12yo: Nah, too expensive
Me:
[Commercial for Legos]
Have you ever cursed in front of your kids? Want to?
Kids are the best get-out-of-everything card. Need to cancel plans? Blame the kids. House messy? Blame the kids. Look like a slob? Blame the kids. Cranky for absolutely no reason whatsoever? Blame the kids.
Being bitten by a radioactive spider made Peter Parker suddenly fluent in karate & gymnastics…you know, just like a real spider.
Tip: “At the same time” has more characters than “simultaneously.”
The point is, having a vocabulary helps you tweet gooder.
me: technically, they’re magma lamps until you crack them open and pour the lamp sauce out, then it becomes lava
doctor: no I meant thoughts about your treatment plan
* 50 pushups *
* 100 situps *
* Runs 3 miles *My exercise program is really going great since I switched to all asterisk actions.
I could never do polyamory not because of jealousy or anything I just don’t have it in me to keep track of more than one birthday
I introduced my kids to the “magical snap of sleep”, when I snap my fingers the person in bed falls instantly asleep, it worked beautifully on my husband but the kids are still awake
A guy at work spent the morning with his fly down.
We won’t mention names because that won’t solve anything and I already feel stupid enough.
*deals poker hand*
peacock that’s just looked at his cards:[giant feathers start spreading triumphantly]

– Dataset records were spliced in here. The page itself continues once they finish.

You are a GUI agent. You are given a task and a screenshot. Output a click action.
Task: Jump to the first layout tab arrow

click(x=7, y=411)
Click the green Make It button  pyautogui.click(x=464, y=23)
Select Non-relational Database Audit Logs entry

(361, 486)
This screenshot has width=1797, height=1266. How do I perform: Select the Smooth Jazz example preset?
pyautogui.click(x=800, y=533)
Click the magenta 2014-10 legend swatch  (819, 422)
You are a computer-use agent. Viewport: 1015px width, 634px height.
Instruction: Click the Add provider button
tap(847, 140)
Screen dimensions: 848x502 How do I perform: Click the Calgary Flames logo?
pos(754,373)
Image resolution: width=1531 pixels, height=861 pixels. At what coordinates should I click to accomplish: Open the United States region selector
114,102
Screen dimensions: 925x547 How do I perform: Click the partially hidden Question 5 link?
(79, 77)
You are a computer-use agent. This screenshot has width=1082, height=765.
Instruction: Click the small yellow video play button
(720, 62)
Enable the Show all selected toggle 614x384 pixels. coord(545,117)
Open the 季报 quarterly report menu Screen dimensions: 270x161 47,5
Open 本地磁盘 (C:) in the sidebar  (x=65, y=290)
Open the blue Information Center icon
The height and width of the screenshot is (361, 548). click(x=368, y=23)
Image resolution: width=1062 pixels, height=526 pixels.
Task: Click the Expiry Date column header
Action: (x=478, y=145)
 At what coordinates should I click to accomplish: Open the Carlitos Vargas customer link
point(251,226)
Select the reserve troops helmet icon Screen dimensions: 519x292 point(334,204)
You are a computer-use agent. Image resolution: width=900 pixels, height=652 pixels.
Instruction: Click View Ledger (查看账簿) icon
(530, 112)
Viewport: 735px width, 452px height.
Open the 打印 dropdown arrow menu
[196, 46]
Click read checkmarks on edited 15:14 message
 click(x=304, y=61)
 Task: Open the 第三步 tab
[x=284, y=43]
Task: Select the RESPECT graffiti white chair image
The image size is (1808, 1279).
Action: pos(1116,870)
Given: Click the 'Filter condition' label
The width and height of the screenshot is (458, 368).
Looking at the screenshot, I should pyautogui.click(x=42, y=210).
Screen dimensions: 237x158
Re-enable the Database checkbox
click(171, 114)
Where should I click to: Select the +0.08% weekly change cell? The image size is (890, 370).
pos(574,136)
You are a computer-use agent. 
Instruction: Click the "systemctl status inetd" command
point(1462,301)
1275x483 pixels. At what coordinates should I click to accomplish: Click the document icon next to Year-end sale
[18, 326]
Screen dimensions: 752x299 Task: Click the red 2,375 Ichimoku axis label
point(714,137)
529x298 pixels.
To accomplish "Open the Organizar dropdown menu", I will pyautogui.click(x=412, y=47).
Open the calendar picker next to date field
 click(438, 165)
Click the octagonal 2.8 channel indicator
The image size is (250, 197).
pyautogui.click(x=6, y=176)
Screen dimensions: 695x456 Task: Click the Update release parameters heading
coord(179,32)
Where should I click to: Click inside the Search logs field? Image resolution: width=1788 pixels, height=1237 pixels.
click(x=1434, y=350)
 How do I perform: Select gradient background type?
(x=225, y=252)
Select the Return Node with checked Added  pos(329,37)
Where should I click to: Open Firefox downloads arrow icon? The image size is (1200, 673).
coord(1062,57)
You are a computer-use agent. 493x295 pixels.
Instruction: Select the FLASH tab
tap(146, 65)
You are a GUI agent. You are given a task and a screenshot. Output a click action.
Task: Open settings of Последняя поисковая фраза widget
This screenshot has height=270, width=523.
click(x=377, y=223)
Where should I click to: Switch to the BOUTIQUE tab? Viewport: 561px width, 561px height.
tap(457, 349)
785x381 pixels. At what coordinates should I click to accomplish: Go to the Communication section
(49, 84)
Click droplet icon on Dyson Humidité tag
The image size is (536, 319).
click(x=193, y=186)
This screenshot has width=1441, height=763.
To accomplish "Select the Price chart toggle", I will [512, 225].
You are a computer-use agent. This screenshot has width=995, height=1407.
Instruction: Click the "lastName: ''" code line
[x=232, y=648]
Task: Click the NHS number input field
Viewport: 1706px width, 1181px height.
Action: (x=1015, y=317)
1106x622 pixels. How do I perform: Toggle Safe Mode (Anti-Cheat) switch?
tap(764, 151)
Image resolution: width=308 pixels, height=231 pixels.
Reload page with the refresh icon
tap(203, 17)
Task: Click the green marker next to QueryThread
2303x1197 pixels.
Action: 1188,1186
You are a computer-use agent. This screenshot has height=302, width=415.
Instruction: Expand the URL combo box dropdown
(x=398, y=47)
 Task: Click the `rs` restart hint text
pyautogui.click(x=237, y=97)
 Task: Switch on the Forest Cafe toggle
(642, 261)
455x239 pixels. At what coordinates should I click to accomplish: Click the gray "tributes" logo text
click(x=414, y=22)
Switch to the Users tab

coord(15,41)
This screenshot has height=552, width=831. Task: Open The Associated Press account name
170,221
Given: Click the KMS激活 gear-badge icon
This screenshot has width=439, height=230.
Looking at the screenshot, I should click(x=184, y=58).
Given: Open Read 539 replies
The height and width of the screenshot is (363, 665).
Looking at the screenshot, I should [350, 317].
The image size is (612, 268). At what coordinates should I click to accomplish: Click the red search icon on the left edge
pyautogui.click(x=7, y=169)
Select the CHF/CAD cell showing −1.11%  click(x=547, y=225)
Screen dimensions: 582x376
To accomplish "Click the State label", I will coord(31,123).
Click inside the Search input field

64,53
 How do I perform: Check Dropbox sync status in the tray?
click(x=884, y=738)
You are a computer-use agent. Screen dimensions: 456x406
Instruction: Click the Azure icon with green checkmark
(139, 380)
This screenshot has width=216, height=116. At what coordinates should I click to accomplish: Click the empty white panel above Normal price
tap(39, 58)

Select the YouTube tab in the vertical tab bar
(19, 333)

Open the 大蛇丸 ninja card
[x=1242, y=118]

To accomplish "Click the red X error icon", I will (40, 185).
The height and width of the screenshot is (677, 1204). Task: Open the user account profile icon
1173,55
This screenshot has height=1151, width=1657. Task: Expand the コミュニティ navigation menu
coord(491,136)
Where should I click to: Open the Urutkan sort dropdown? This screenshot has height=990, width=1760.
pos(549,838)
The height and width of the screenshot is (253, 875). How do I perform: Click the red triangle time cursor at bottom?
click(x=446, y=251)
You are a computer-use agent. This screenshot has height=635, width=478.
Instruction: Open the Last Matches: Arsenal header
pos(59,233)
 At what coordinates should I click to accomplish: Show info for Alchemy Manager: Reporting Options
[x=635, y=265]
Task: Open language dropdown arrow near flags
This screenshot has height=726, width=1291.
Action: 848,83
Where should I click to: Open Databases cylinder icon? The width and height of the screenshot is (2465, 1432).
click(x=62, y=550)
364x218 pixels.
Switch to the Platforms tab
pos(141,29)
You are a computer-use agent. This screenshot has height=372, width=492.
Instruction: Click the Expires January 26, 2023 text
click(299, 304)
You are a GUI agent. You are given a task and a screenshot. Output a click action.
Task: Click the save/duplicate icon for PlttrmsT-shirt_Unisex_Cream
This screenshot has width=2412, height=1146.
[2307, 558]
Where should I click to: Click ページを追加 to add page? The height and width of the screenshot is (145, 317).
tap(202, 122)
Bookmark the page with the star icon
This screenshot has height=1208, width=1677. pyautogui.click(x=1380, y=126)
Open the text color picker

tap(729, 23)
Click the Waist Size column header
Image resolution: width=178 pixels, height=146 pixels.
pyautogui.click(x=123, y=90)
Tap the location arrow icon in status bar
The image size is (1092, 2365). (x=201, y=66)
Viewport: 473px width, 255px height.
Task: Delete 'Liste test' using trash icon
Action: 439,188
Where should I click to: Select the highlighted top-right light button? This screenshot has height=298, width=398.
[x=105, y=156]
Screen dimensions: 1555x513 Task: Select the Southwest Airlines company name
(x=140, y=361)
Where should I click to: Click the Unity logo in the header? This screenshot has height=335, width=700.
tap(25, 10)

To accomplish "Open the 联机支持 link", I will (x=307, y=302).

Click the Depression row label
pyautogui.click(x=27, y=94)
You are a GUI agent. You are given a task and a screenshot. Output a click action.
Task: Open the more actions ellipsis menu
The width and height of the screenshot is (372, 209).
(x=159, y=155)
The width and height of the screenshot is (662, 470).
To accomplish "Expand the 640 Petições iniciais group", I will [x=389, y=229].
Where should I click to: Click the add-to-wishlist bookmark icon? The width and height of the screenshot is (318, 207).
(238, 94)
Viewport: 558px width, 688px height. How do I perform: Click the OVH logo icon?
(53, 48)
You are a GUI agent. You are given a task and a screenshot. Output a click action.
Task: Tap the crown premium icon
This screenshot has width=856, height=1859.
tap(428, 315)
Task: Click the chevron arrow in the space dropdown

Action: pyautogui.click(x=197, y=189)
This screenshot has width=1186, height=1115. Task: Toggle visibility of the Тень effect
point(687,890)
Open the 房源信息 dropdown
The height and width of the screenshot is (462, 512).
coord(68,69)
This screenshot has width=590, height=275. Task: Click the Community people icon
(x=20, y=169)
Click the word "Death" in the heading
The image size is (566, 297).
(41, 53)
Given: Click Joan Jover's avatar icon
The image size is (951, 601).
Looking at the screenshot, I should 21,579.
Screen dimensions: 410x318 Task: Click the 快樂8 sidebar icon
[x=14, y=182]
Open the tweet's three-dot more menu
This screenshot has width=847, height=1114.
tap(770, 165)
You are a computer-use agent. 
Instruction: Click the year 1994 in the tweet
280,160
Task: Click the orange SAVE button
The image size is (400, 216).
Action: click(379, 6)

everyone, at exactly the same time: fold
Why no, Google Maps, I don’t want to save 4 minutes on my trip by driving through the Mines of Moria, but thank you very much for asking.
This pandemic has prompted a lot of questions like, “Who is at the most risk” and “Is it airborne” and “Has my wife always chewed that loudly?”
[aquarium]
*penguin strapped on my back*
Ma’am, is that a penguin on your back?
No, it’s just a backpack.
Oh, WHAT’S IN IT?!
um, fish
a female xylophonist is called a xxlophonist.
“Kids are picking on me, Mom”
I’ll teach you how to fight, son.
“Yes!”
[Mom spreads rumors about son and ignores him for 3 days]
I get it fireworks, people set me off too.